Begin Page excerpt

Can a faulty DVD Writer cause a PC Freeze?

vbimport

#1

My system setup:

AMD 64 3200+ (skt 939)
ASUS A8V-VM SE
1GB DDR RAM
XFX GeForce 6600 Vanilla PCIE (256 MB)
Windows XP Pro SP2

I don’t know what I did… ( I reset the CMOS battery on my mobo…)
After around one minute from booting into XP , my system freezes…
What could be the issue ??
And the next time, on startup, Scandisk comes and stops at 6% in one of my drives (bad sectors?? )

I was suspecting my HDD at first, so i tried on a new HDD with a different Windows XP CD. After an hour or so, the same freezing problem… :a
So, the HDD is ruled out! :clap:

This means… The problem is either with :

  1. Memory (RAM)
    OR
  2. SMPS …
    OR
    3. My DVD-RW drive… I cross flashed the BIOS on it…
    It doesn’t seem to work now. Could that be a problem?? I’ve disconnected it and am trying now…

Seems, I’m seriously screwed … :sad:

PS: BIOS tuning/optimizing isn’t needed at all, that isn’t my problem!


#2

Test your RAM with a testing utility like memtest86.

Check the PSU voltages in the BIOS setup.

Check your CPU temperature.

End Page excerpt
Begin Supplied data

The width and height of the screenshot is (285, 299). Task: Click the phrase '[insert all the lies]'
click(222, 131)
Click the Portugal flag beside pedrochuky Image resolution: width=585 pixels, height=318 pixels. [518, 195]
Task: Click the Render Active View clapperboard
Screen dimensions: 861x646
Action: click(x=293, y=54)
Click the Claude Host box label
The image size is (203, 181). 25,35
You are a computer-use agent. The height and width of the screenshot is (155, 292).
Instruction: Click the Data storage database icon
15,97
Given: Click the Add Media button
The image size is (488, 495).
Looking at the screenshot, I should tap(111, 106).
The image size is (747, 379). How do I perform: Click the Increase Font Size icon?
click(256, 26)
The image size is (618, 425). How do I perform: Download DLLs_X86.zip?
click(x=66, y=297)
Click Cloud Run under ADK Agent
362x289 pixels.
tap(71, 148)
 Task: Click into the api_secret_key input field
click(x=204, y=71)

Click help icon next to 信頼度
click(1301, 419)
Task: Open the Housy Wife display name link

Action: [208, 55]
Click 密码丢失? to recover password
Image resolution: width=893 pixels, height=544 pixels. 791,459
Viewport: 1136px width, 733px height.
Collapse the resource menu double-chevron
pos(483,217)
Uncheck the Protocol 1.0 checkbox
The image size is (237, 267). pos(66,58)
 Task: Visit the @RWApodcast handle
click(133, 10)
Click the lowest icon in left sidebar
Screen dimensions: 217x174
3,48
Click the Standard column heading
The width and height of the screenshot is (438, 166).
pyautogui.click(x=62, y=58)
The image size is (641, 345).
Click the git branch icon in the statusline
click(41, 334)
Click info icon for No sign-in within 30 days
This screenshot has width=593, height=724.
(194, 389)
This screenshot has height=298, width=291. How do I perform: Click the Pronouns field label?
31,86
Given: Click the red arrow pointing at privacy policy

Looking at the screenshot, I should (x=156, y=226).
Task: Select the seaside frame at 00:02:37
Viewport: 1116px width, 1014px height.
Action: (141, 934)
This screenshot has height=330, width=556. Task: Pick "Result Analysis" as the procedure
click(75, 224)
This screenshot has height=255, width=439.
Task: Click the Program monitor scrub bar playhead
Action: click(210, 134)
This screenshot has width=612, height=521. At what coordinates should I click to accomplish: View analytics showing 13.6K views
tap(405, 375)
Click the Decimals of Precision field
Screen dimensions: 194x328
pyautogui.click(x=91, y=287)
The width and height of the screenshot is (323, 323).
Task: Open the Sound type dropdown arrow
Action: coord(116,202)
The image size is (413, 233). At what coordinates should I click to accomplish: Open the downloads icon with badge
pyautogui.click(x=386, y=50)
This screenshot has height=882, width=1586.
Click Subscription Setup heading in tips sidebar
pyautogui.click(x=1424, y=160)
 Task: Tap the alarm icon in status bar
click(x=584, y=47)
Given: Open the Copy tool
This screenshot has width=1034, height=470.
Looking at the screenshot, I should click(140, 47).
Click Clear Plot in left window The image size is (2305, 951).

End Supplied data

Work to do |
#1 In the forum thread, which testing utility does the second post recommend for checking the RAM?
#2 Return the passage of the forum thread from "And the next" up to and including "1. Memory (RAM)".
#3 Translate this sentence from the forum thread into French: "I was suspecting my HDD at first, so i tried on a new HDD with a different Windows XP CD."
Nothing in the listing is needed here.

Task solutions |
#1 memtest86

#2
And the next time, on startup, Scandisk comes and stops at 6% in one of my drives (bad sectors?? )

I was suspecting my HDD at first, so i tried on a new HDD with a different Windows XP CD. After an hour or so, the same freezing problem… :a
So, the HDD is ruled out! :clap:

This means… The problem is either with :

  1. Memory (RAM)

#3 Au début, je soupçonnais mon disque dur, alors j'ai essayé avec un nouveau disque dur et un autre CD de Windows XP.